» **AIM OF THE EXERCISE**: Copy exactly the lines of the records below, and only those lines, beginning with the line that contains "Select the 99.66 accuracy cell" and ending with the line that contains "You are a computer-use agent. The image".
○ ○ ○
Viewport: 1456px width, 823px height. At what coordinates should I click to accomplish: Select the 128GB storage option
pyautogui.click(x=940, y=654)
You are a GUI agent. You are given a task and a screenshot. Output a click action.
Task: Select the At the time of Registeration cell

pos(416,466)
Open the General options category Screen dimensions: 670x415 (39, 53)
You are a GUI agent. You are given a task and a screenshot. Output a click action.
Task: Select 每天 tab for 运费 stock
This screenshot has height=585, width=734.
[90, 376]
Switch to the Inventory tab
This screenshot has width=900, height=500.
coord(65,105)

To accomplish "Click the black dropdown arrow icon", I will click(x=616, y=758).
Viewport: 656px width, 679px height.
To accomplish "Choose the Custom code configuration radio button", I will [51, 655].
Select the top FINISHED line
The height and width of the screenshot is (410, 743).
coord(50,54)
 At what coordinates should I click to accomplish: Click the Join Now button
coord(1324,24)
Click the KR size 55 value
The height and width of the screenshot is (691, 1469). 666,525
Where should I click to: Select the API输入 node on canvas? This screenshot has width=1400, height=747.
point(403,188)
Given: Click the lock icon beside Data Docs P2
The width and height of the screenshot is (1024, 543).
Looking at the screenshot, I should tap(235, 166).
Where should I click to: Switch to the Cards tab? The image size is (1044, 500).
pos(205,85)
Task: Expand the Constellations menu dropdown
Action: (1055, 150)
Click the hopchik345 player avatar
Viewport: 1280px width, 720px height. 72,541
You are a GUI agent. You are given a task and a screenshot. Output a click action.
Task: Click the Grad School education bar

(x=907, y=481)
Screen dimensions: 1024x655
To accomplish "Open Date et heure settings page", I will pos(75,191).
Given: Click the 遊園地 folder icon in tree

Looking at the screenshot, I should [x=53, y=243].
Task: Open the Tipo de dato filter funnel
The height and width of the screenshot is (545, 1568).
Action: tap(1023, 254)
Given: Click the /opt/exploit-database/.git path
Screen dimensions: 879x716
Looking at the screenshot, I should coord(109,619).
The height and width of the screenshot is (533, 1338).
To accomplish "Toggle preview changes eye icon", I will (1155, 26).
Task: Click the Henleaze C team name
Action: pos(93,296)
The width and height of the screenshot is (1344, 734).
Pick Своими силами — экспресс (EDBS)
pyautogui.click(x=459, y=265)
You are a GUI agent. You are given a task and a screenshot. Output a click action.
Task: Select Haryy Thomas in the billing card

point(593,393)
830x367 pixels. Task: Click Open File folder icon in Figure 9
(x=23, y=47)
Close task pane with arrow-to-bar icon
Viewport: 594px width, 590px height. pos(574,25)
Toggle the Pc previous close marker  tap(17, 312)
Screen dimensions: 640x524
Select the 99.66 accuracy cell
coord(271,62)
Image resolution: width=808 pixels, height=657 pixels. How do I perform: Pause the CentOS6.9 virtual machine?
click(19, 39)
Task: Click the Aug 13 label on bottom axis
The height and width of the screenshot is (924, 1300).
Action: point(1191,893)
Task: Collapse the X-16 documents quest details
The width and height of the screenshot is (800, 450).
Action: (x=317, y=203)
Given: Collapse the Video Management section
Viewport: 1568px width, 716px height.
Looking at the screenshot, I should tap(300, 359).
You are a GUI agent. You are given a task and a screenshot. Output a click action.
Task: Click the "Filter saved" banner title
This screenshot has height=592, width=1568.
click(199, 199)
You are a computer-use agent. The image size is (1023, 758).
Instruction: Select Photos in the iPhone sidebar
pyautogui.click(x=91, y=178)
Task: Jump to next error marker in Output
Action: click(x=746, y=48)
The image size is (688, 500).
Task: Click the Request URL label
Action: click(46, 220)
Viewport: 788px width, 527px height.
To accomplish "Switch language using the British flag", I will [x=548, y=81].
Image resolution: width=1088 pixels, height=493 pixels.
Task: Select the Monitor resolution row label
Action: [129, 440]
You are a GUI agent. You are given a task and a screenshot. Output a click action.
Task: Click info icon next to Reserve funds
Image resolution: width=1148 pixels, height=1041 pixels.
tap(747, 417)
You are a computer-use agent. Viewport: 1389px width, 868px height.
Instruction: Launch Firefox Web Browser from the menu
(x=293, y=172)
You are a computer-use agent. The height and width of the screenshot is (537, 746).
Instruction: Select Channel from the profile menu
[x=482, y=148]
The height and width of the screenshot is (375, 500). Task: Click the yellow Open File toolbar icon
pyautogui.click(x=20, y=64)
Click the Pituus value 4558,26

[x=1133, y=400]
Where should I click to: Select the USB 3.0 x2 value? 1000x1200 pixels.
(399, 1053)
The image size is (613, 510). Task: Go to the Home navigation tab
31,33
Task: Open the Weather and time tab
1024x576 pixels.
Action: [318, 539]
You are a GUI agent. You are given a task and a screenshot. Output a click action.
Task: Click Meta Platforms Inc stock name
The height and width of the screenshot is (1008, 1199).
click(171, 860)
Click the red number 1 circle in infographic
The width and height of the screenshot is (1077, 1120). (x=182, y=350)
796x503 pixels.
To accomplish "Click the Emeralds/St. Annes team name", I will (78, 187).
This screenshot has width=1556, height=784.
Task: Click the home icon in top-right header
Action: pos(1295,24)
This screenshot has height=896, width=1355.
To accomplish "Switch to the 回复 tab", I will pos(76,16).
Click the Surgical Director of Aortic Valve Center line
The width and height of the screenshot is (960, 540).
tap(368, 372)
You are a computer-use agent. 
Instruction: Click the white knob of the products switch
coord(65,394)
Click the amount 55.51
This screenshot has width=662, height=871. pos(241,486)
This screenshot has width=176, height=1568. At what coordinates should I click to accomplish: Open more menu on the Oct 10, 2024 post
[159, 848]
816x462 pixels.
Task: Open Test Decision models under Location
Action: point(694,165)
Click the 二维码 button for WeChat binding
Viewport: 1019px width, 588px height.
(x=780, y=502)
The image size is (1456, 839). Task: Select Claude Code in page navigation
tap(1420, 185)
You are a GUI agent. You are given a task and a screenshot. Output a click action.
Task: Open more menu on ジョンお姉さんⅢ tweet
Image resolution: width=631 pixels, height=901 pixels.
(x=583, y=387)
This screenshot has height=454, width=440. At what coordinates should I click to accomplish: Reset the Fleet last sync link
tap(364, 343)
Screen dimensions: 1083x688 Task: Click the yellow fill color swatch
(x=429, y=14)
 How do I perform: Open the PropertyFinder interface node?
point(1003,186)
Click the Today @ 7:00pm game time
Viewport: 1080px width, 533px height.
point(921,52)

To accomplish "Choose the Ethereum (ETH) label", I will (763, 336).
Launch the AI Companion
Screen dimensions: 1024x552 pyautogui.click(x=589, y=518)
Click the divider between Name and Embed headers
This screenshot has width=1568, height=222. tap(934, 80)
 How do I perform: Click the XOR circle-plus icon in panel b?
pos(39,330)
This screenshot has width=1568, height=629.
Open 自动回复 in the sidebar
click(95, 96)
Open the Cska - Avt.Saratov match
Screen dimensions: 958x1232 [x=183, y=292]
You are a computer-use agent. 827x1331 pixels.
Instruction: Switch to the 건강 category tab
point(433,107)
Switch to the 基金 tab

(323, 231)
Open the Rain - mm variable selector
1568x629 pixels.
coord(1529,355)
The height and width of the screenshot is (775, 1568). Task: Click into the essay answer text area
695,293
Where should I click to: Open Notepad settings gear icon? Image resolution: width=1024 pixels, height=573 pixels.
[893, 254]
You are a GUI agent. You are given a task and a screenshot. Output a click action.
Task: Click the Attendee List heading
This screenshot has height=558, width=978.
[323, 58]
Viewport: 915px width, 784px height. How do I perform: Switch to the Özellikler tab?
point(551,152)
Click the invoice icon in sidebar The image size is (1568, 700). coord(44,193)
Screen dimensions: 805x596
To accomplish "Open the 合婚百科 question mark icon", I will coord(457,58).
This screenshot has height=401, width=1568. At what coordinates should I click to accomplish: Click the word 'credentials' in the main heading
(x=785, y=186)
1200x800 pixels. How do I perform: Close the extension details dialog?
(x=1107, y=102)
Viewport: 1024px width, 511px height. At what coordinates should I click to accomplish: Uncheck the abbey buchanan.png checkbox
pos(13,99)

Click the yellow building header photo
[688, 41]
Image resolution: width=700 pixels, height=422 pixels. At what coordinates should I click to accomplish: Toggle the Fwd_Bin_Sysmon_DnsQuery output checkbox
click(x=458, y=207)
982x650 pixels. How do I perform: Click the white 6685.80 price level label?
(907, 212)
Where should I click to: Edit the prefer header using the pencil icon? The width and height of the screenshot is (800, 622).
○ ○ ○
» **ANSWER BELOW**:
Select the 99.66 accuracy cell
coord(271,62)
Image resolution: width=808 pixels, height=657 pixels. How do I perform: Pause the CentOS6.9 virtual machine?
click(19, 39)
Task: Click the Aug 13 label on bottom axis
The height and width of the screenshot is (924, 1300).
Action: point(1191,893)
Task: Collapse the X-16 documents quest details
The width and height of the screenshot is (800, 450).
Action: (x=317, y=203)
Given: Collapse the Video Management section
Viewport: 1568px width, 716px height.
Looking at the screenshot, I should tap(300, 359).
You are a GUI agent. You are given a task and a screenshot. Output a click action.
Task: Click the "Filter saved" banner title
This screenshot has height=592, width=1568.
click(199, 199)
You are a computer-use agent. The image size is (1023, 758).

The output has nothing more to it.